While in college, I had a roommate from St. Louis who described Texas weather as “not able to make up its mind,” or capricious.
Though summer officially started Monday, it’s unknown if the heavy rain seen during the spring months will return.
In 2007, I remember my internship at a news station in Dallas in which it rained all summer long.
At first, I was disappointed when I wasn’t allowed to go check out a guy’s home floating in the midst of the floodwaters that he put floating devices on it, because I was a “liability.”
However, a few stories on my embarrassing resume reel that’s floating around somewhere on YouTube involved weather-related stories.
One was about a resident whose backyard was falling into a nearby creek because of erosion.
Another was after a creek flooded a mobile home park and the mayor of that particular Dallas-Fort Worth suburb told the reporter I shadowed that they couldn’t move the floodplain and the residents would need to move.
It was also during that summer that I learned a high school classmate, who also had been the class president and was a medical missionary-type organization, drowned in a riptide accident in Africa.

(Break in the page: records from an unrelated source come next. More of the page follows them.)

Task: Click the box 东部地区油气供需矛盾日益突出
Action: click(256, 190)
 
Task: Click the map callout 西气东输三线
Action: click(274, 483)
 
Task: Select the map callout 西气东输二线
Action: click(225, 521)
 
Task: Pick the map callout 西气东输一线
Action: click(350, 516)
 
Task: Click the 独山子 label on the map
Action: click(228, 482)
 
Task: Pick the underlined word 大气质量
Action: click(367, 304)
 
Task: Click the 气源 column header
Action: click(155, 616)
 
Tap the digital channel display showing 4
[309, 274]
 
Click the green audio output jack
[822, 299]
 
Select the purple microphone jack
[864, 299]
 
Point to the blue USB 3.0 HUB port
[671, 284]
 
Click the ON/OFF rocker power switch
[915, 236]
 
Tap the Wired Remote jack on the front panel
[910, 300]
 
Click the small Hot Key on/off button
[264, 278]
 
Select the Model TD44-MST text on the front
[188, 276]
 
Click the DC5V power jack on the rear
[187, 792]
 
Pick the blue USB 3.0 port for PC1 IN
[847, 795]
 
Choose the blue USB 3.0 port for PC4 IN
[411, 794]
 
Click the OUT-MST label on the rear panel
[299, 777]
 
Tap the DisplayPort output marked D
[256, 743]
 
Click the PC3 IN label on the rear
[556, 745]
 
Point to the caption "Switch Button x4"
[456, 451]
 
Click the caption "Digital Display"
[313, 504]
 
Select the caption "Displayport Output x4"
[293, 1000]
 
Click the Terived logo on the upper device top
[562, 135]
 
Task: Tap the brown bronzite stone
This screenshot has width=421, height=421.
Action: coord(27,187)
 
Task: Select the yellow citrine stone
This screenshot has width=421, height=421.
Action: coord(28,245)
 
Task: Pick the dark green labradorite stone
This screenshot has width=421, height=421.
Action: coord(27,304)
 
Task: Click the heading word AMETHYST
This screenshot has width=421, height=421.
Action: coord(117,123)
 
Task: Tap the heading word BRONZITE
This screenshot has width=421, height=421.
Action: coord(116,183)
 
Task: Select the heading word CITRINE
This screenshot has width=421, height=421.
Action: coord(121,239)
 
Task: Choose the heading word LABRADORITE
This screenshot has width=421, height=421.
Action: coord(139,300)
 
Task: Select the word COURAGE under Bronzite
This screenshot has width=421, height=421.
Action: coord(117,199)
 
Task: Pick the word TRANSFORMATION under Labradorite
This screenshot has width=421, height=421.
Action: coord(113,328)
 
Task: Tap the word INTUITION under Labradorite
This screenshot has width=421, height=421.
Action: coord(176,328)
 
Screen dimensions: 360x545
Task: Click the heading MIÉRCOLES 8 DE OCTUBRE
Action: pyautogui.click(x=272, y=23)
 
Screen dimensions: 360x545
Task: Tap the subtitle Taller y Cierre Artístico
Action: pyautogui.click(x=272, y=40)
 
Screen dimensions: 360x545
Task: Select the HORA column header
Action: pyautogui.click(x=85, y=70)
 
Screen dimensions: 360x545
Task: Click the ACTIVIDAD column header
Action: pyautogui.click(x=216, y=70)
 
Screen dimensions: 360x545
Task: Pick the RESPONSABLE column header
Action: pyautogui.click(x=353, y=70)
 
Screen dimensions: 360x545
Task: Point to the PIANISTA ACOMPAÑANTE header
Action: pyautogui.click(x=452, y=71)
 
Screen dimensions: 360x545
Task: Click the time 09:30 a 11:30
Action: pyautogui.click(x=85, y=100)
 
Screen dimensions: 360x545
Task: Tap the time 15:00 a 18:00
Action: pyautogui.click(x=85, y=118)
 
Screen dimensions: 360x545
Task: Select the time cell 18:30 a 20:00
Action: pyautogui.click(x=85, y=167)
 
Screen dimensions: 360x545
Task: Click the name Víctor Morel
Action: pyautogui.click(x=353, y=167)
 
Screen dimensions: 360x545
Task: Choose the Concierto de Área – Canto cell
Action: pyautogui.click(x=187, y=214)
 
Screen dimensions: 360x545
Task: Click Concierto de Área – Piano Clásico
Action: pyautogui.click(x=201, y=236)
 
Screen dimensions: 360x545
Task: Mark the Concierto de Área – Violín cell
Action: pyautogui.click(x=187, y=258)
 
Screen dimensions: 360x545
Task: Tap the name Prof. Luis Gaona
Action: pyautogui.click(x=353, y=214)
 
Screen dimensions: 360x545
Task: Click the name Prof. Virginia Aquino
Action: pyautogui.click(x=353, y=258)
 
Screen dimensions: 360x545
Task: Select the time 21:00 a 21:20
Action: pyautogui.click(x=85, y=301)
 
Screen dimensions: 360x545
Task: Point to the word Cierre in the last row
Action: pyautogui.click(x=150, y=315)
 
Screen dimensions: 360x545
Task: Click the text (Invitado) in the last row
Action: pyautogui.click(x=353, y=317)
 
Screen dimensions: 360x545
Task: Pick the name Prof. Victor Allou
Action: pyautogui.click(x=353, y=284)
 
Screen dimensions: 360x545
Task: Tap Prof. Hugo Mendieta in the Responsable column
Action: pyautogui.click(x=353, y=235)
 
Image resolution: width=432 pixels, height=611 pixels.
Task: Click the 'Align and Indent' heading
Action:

I’ve always loved being in the water and used to beg my parents to go to the lake or swimming during summer months.
However, I’ve always had what I consider a healthy phobia of water. As a child, friends used to play what they called “the dunking game,” to hold someone’s head under the water.
Immediately it was known that I would hop out of the water. To date, I will become hysterical if someone holds my head underwater, because for me, my No. 1 phobia is drowning.
I can swim, but the thought of being unable to breathe freaks me out.
With the recent rains, I’ve noticed what are supposed to be funny photos on social media that depict people using floating tubes in the floodwaters along streets or making fast food orders in the tubes.
I have yet to “like” one of those photos. Growing up in East Texas, kids used ropes to jump into creeks, and swimming in water holes was considered recreation.
However, as an adult, I’ve seen too many accident reports citing the velocity of water in ditches and the water pressure along with a lot of other technical information.
A few of those reports also mention how the water can look calm on top to an unsuspecting eye, but what’s swirling beneath is unknown.
Ditches are not a place to swim, regardless of it’s been done before. I’m sure most adults reading this have the common sense to know better, and accidents can even happen to skilled swimmers.
A story written last week by the Killeen Daily Herald’s own intern Brady Keane details how officials are urging residents to stay out of Belton and Stillhouse lakes, because they are still flooded.
Personally, I’d prefer sticking to pools, but I know outdoor recreation activity can be fun.
Until officials give the OK, I’d recommend residents also find a local pool or even check out the Armed Services YMCA’s new pool and take a swimming lesson if you or someone you know doesn’t know how.